Things started to unravel when I fired up the screencast as the introduction. I have done this before in other lessons and it allows me to “co-teach” with my own instructions. The problem this time was that I had no sound coming from my speakers. All the kids could hear was the laptop and it was too faint, even as I tried to explain things along with the video.

That was the “I do it” portion. Next we did a “We do it” where the kids helped me go through the process. By the time we were ready to send them to the “You do it” independent portion they were squirrelly from me keeping them on the floor for too long.

In retrospect, the screencast should have been held back until next time. It still have a lot of merit and when we revisit this activity. Showing it off to have it included in the observation clouded the educational benefit of it and caused the kids to be on the floor too long. I am also questioning when the right age is to use principles of the flipped classroom is with students. Second Grade might be a little young. That is the learning I took away from it.

As for the rest of the period, it took some work and individualized attention but all students completed their Day 1 task of collecting the images and organizing them. A number of them began to research their animal facts as well. Next time will go better I promised them and told them that their hard work will pay off in the end.

My principal was understanding and commented that he liked my ability to make adjustments. He says that he is looking forward to coming back and seeing the finished product. That is fair. I trust the projects will be amazing.

Disclaimer: No, this is not a flipped classroom in the truest sense but uses principles of the flipped classroom. It was still a flop.

Take your teaching to the DVR World

Don’t leave your learners sitting like the mailbox by the side of the road. Find ways to record teaching and learning so you and your students can pause, rewind, fast-forward, and share content.

When I was a kid if I wasn’t in front of the TV at 8:00 PM on Friday Night, I missed “Dukes of Hazard”. Today’s kids have no concept of “It’s not on.” They have Tivo, Netflix, or an app for almost any network where they can access their favorite shows on demand.

Here is some insight on ways to record your teaching, check for understanding, and let them teach.

My presentation from the Zeeland Educational Technology Academy on August 13, 2013.

Bringing Teaching and Learning into the DVR World

Camtasia 2 from Techsmith is an easy to use tool for creating screencasts.

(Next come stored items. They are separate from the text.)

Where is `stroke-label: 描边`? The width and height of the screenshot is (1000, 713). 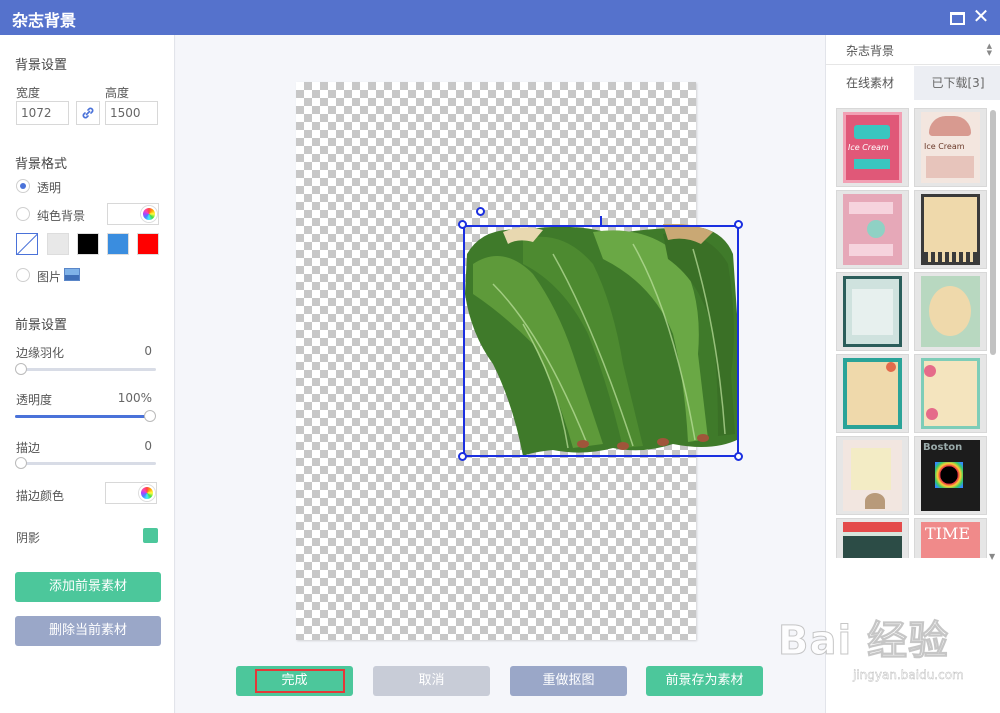 stroke-label: 描边 is located at coordinates (28, 448).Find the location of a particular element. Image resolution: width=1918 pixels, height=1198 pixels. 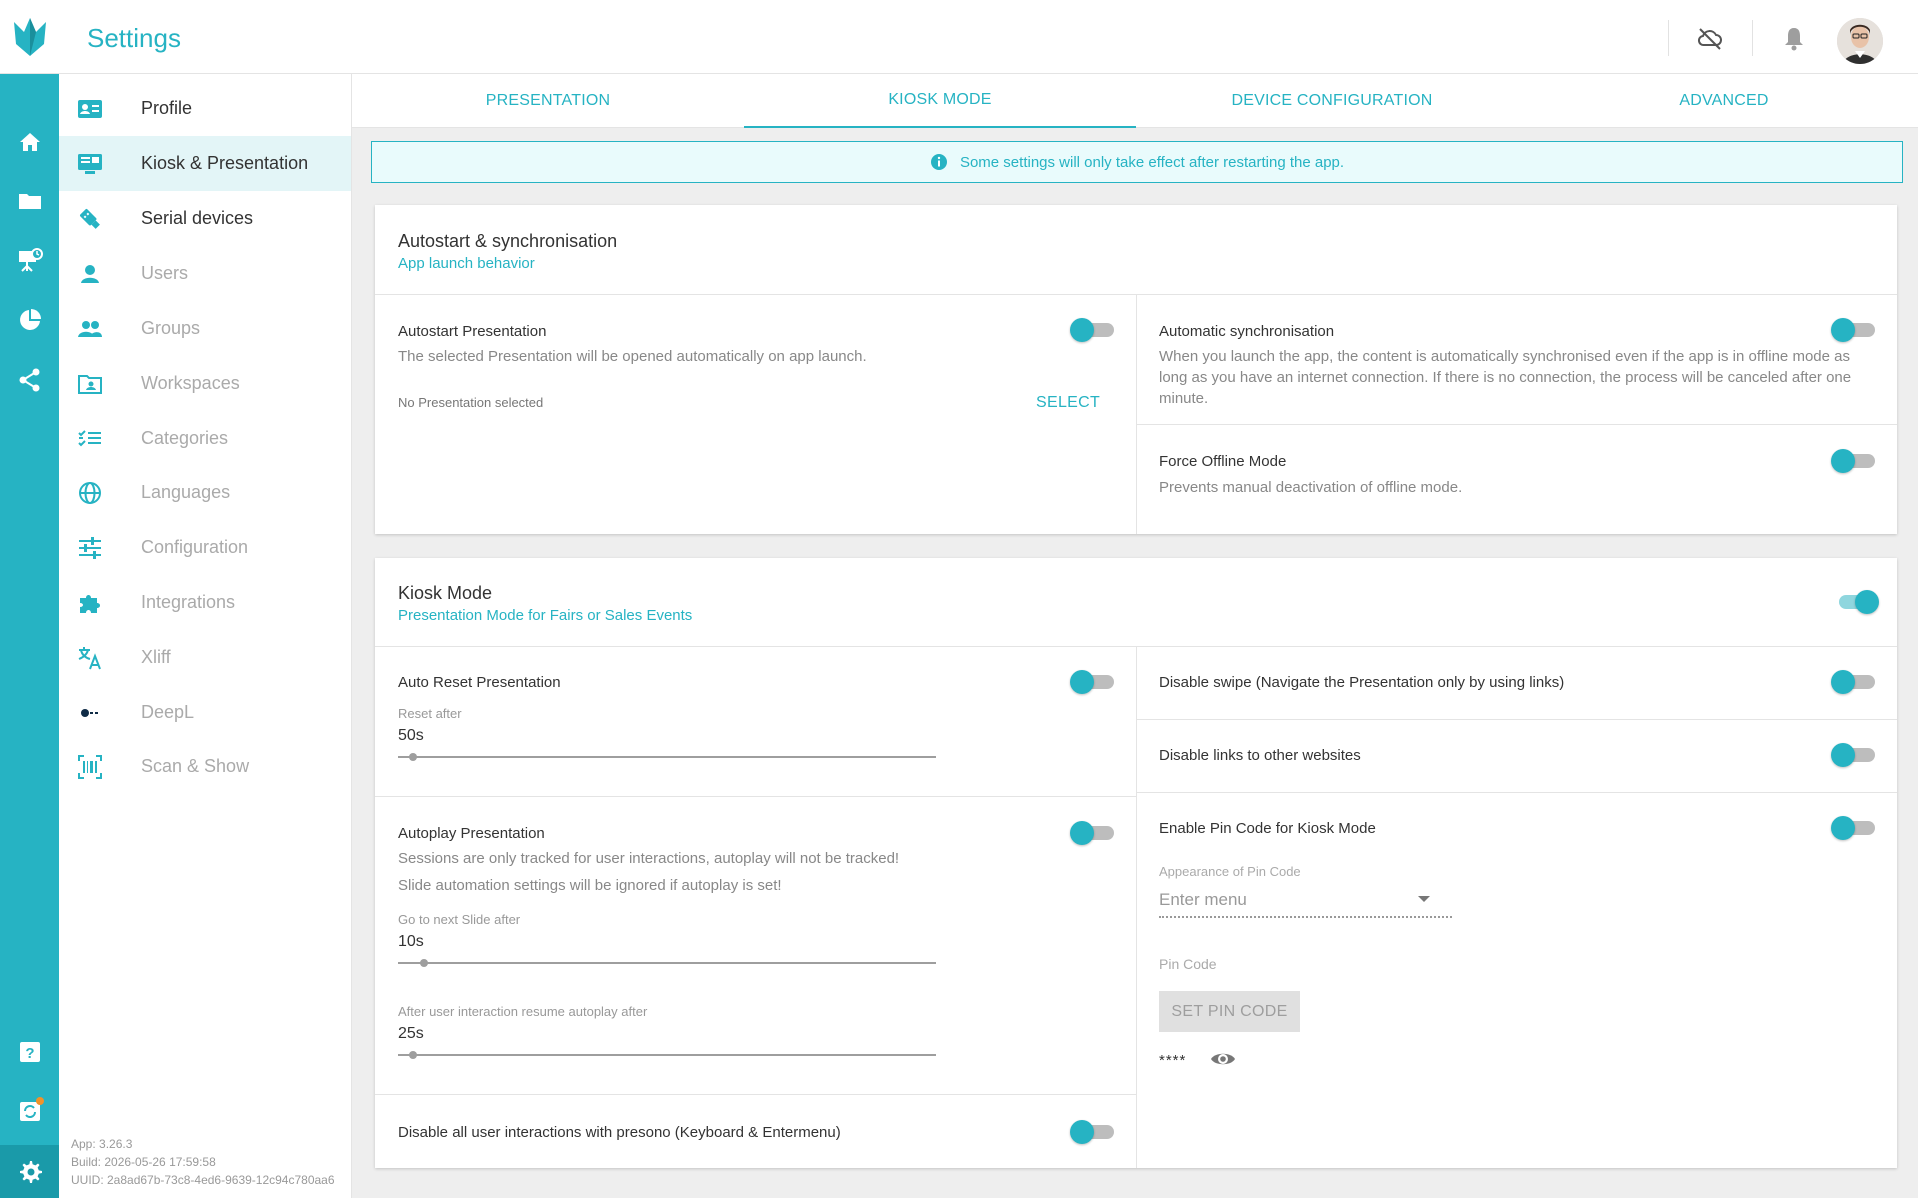

presentation-icon is located at coordinates (30, 260).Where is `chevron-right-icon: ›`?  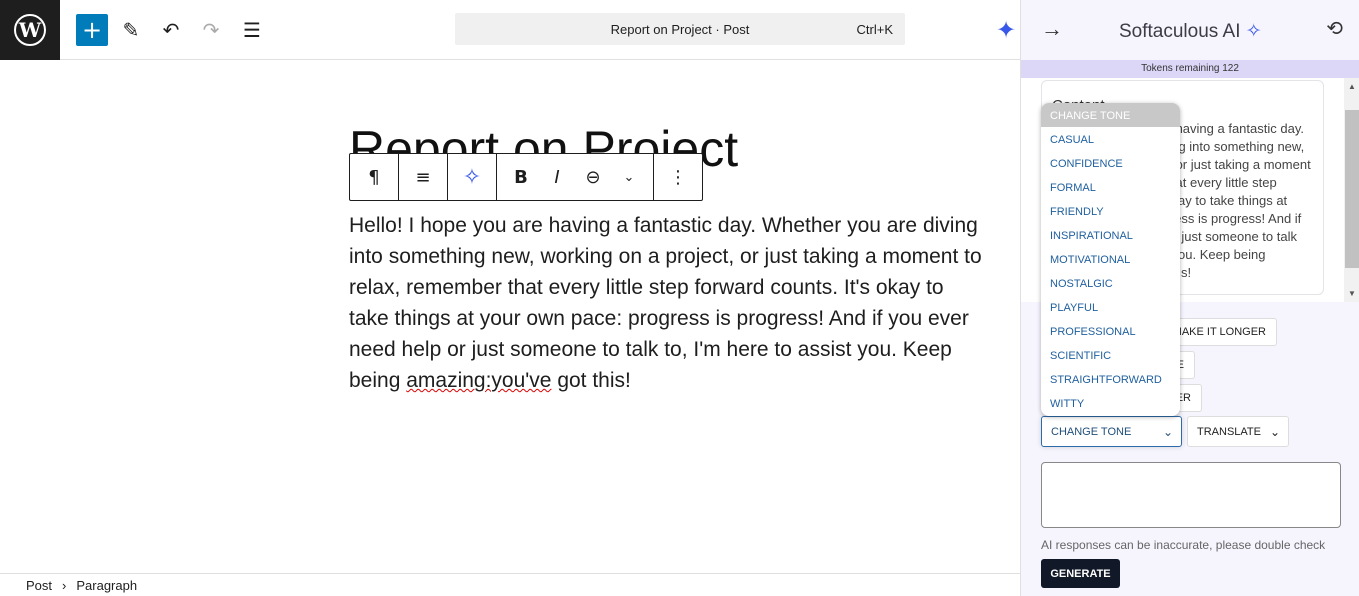
chevron-right-icon: › is located at coordinates (64, 585).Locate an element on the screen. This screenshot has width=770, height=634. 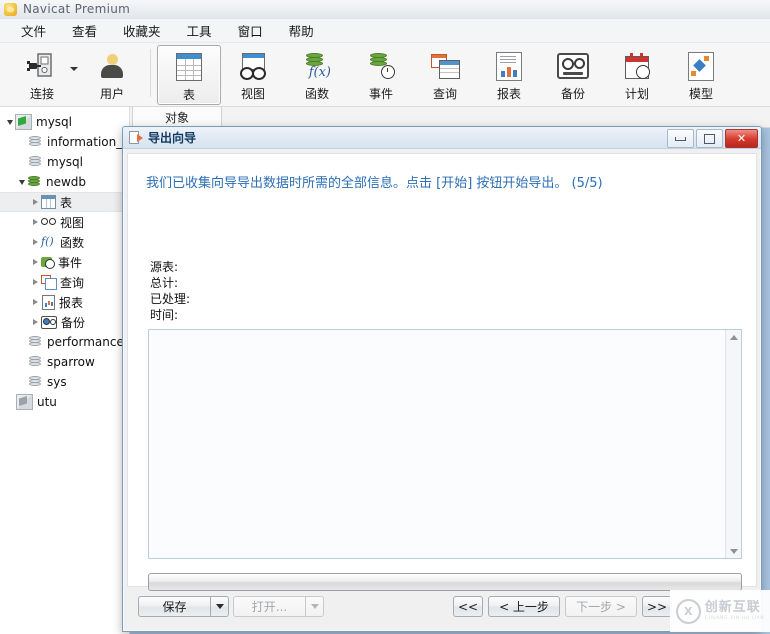
toolbar-button-user: 用户 is located at coordinates (112, 75).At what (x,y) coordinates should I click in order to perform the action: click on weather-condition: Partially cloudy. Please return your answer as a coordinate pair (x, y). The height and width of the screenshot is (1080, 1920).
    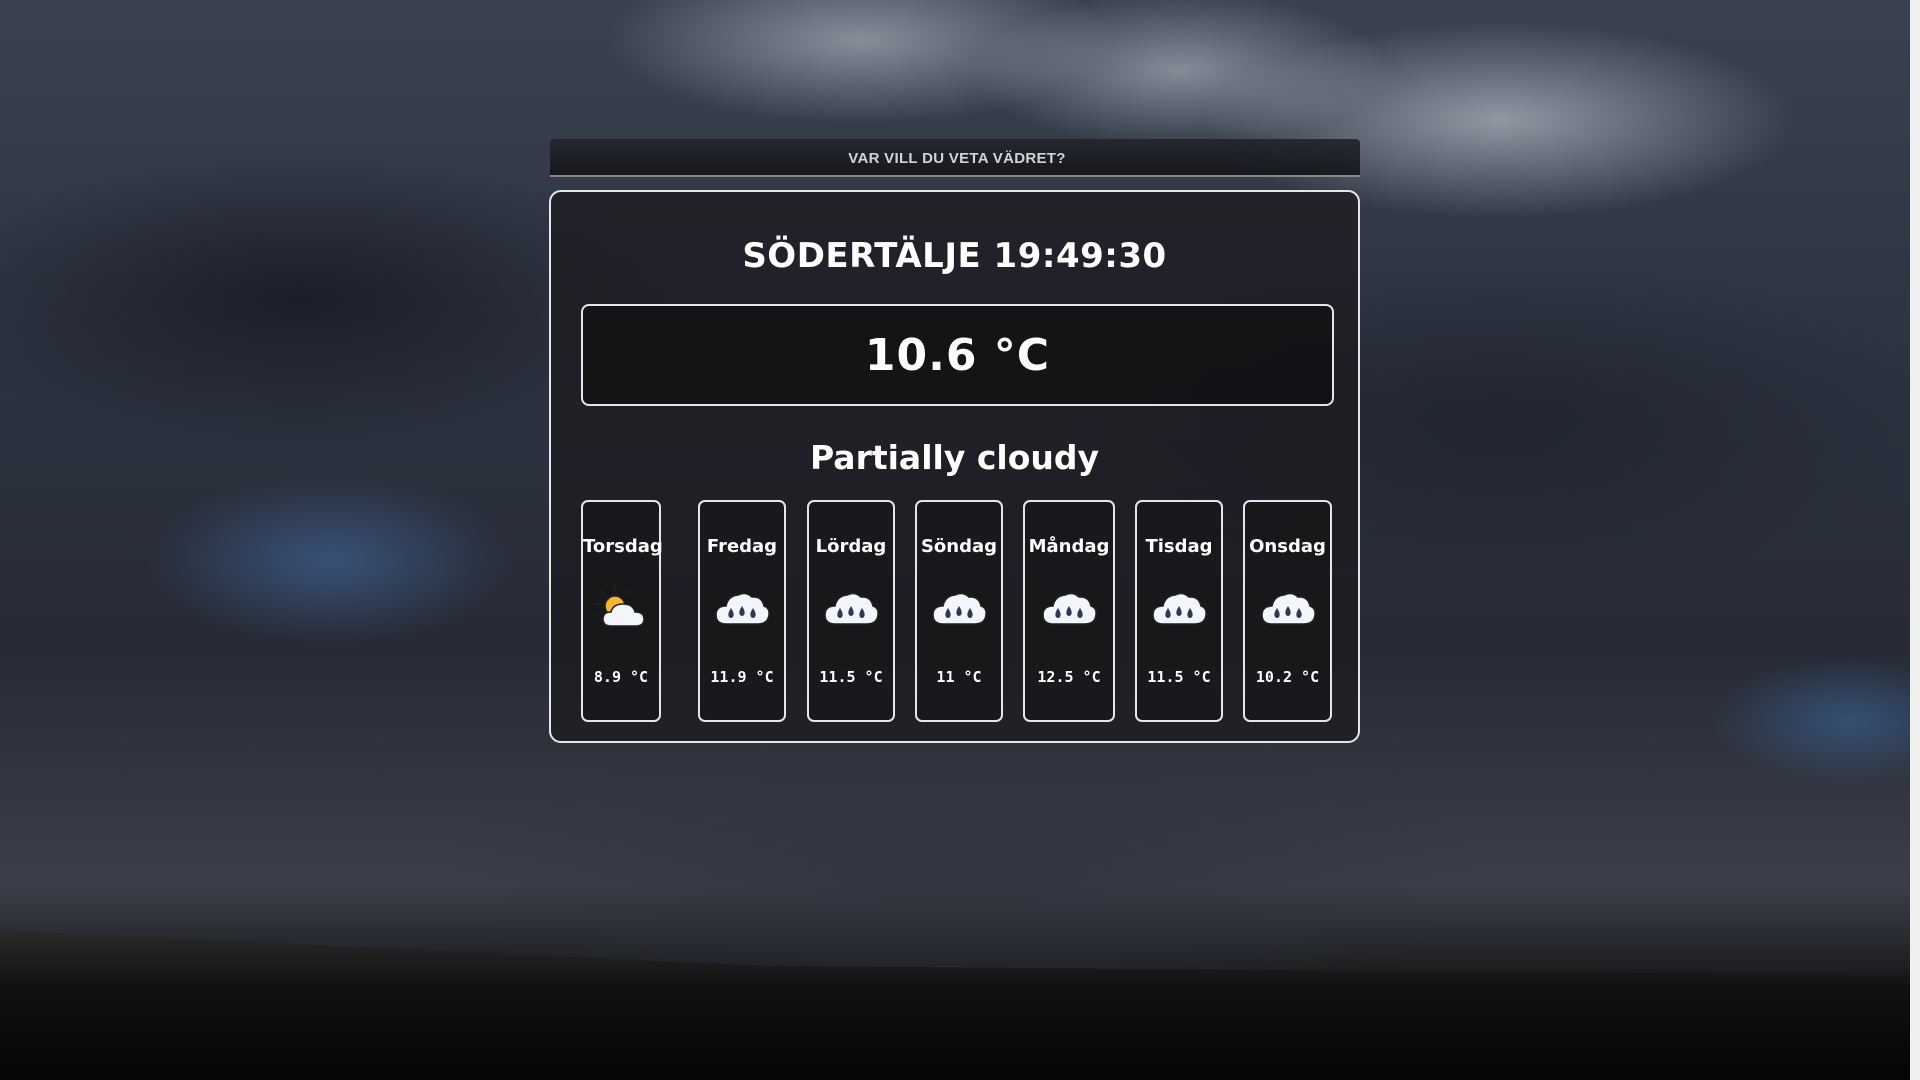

One of the things I have come to understand this year is that our kids live in a DVR/Netflix kind of a world. What I mean by that is that the concept of “It’s not on right now” is not a part of their mindset. One of my educational technology gurus Steve Dembo from Discovery Education shared this once during a talk and it got me thinking. If I wasn’t in front of a TV at 8:00 PM on Friday night, I missed the Dukes of Hazzard. This was even before the days of watching my dad fight with the VCR to set the timer. If I didn’t see something when it aired, it was gone. This isn’t true for us now or our kids. There are a number of ways to see programs they didn’t see originally air or just want to see again.

I have begun to try and find ways I can turn my teaching more into this reality. On MrLosik.blogspot.com you will find an increasing number of screencasts I have made and will continue to make for our different lessons. We know that a child’s attention span in minutes is their age plus 2. In other words a Kindergartener has an attention span of seven minutes (5+2) and a fifth grader has an attention span of roughly thirteen minutes (11+2). By recording a screencast, students can replay, rewind, and fast forward through the lesson to review parts where they may have lost concentration or just need to see it again. I have had a number of students tell me they have used the screencasts at home and that it is helping. I also have been studying the traffic on the blog. We are at nearly 190,000 page views and the vast majority are coming not only away from school but away from Hamilton. It is great to know other kids and teachers across the country and globe are finding this a useful resource.
(I have found Camtasia 2 for the MAC to be an easy to use tool for my screencasting needs.)